■ **WHAT IS REQUIRED**:
In the entries below, count every line with the word "field". Return only the count.

■ **EXERCISE MATERIALS**:
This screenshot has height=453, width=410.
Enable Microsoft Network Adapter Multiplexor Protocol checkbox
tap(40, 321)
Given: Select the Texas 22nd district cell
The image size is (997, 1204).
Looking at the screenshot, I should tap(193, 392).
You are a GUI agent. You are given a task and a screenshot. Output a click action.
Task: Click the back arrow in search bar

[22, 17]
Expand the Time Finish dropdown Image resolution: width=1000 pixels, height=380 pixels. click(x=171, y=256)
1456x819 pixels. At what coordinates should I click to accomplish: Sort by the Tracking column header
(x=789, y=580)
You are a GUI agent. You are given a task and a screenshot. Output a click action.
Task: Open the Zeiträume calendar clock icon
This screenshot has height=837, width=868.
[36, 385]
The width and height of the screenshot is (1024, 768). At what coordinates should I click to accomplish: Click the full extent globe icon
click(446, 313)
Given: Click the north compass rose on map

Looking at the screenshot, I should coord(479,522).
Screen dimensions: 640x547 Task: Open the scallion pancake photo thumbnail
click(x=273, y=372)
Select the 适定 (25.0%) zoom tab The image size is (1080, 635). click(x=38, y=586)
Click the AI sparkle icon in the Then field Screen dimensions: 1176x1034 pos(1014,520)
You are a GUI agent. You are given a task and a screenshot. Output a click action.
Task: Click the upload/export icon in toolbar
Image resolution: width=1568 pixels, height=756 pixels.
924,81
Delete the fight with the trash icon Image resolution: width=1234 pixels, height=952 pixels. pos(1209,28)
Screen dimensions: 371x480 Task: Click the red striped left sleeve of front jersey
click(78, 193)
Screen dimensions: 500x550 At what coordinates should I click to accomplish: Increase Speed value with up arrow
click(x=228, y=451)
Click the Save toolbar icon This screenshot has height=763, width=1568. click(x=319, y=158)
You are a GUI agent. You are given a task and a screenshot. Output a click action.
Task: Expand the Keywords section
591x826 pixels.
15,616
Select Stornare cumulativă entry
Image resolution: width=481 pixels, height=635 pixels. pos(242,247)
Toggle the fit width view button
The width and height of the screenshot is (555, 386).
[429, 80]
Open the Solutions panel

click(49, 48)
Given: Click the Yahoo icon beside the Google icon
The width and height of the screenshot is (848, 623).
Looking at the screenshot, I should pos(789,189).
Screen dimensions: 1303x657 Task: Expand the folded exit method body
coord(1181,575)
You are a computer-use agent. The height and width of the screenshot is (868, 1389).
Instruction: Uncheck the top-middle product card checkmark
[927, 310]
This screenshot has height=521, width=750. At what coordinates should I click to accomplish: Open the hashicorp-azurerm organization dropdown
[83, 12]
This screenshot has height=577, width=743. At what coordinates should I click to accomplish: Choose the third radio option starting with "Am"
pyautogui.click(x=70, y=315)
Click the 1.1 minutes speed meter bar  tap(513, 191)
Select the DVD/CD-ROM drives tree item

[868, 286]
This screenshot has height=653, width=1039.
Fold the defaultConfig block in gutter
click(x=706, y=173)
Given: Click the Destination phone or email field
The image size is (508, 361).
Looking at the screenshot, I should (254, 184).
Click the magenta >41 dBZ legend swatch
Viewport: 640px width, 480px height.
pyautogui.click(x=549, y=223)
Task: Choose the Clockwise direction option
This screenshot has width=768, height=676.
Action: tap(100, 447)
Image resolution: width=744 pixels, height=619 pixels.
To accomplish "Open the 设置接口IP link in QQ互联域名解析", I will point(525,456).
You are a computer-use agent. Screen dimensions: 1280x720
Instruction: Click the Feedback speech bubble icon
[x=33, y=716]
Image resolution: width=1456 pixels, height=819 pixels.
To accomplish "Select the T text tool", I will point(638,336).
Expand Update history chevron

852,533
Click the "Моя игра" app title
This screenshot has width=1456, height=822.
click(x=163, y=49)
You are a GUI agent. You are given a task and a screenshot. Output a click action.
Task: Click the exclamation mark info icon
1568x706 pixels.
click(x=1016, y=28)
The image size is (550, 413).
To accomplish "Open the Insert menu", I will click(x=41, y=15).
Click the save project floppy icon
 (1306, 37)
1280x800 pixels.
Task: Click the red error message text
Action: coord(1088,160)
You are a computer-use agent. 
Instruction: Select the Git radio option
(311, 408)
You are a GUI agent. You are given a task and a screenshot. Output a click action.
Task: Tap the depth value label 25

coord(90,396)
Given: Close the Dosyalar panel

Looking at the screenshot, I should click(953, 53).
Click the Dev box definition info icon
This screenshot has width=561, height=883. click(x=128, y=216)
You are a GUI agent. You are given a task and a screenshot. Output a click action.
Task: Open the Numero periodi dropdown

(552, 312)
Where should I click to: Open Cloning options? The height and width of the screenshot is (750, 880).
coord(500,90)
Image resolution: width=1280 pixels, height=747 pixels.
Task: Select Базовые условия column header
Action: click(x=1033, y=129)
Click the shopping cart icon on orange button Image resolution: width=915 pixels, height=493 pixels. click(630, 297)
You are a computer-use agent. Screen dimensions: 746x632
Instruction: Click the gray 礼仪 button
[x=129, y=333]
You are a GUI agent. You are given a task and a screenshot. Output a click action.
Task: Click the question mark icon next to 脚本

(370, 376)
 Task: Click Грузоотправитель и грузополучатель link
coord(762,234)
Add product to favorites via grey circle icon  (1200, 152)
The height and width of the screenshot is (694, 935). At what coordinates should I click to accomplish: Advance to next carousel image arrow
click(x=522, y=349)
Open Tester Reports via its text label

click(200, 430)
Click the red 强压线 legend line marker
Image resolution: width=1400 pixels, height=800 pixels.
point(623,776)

■ **WRITTEN ANSWER**:
2